In a blog post published late Sunday, senior NCSC officials explained how the sector should take steps to mitigate potential ransomware attacks.
“Whilst we have insights, we are not yet in a position to say if these attacks are linked, if this is a concerted campaign by a single actor or whether there is no link between them at all,” wrote NCSC Director of National Resilience Jonathon Ellison and Chief Technology Officer Ollie Whitehouse.
They urged security teams to use multifactor authentication, check for risky logins in Microsoft Entra ID Protection and review help desk login procedures, among other steps.
It is not yet clear whether one or more groups are responsible for the hacks, but Bloomberg reported that a group calling itself DragonForce has claimed credit.
DragonForce operates as a ransomware-as-a-service operation that provides tools and a dark-web site, while contracted hackers perform the attacks, according to threat researchers at GuidePoint Security. Bleeping Computer in late April linked the M&S hack to a reconstituted Scattered Spider, the group behind the 2023 MGM Resorts attacks.
“Both Alphv and RansomHub have since disbanded, which could mean that Scattered Spider has sought out DragonForce as a new home for their ransomware activities,” Justin Timothy, a GuidePoint threat intelligence consultant, told Cybersecurity Dive via email.
A Co-op spokesperson confirmed that hackers obtained names and contact information from a “significant amount” of current and past members. The stolen information did not include passwords, bank details or credit card data.
“We are continuing to experience sustained malicious attempts by hackers to access our systems,” the spokesperson said via email. “This is a highly complex situation, which we continue to investigate in conjunction with the NCSC and the NCA.”
Harrods is continuing to serve customers at its Knightsbridge location, its airport stores, its H beauty locations and Harrods.com, according to a spokesperson.

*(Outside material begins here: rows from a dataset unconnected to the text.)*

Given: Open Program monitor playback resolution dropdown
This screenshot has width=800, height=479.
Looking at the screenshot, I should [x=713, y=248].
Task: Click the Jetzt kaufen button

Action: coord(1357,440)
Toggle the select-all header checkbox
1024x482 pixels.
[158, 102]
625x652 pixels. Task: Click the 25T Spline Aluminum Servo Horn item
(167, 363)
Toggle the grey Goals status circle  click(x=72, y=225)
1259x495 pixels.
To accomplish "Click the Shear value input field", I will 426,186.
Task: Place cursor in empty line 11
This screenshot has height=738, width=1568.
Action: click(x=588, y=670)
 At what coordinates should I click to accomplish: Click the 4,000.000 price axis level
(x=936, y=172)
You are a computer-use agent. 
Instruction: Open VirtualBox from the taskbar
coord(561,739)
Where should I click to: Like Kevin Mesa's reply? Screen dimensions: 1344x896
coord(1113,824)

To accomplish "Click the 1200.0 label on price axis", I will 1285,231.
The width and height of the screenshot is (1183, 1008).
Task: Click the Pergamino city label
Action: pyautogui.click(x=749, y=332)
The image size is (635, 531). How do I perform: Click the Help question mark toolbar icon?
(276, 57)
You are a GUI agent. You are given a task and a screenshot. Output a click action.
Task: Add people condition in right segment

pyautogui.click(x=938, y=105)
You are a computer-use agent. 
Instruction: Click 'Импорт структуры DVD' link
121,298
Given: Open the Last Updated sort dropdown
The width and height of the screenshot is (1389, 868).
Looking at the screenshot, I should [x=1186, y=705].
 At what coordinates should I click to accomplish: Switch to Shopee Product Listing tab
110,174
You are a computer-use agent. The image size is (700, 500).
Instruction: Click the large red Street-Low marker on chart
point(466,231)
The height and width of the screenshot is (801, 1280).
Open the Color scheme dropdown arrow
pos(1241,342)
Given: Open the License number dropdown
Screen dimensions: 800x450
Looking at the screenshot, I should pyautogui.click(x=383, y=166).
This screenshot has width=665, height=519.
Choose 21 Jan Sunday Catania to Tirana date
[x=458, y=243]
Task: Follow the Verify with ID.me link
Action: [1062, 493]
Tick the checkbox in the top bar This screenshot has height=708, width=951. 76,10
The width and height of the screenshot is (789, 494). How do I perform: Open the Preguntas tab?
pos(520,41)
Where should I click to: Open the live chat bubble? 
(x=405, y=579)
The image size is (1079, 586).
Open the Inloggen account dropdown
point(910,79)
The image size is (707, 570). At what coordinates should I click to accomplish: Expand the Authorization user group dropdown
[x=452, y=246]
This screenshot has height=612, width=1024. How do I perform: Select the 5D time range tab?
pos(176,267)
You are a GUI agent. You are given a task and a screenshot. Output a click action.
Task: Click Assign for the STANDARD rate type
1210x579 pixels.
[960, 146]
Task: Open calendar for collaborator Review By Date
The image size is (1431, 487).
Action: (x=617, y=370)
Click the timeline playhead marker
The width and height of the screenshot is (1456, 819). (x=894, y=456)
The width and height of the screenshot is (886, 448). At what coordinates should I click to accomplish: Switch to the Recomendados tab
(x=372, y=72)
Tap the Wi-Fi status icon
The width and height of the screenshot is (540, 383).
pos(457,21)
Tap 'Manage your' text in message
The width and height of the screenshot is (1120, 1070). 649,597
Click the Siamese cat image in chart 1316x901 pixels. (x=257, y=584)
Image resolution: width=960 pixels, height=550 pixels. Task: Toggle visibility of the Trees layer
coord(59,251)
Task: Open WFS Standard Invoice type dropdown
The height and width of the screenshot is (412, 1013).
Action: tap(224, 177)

Marks & Spencer did not respond to a request for comment, but the company said in an April 23 statement that it had moved some of its operations offline and was not processing contactless payments. The company also paused the collection of Click & Collect orders in stores and warned of delays in online order delivery. On April 25, the company paused taking orders via Marks & Spencer websites and mobile apps.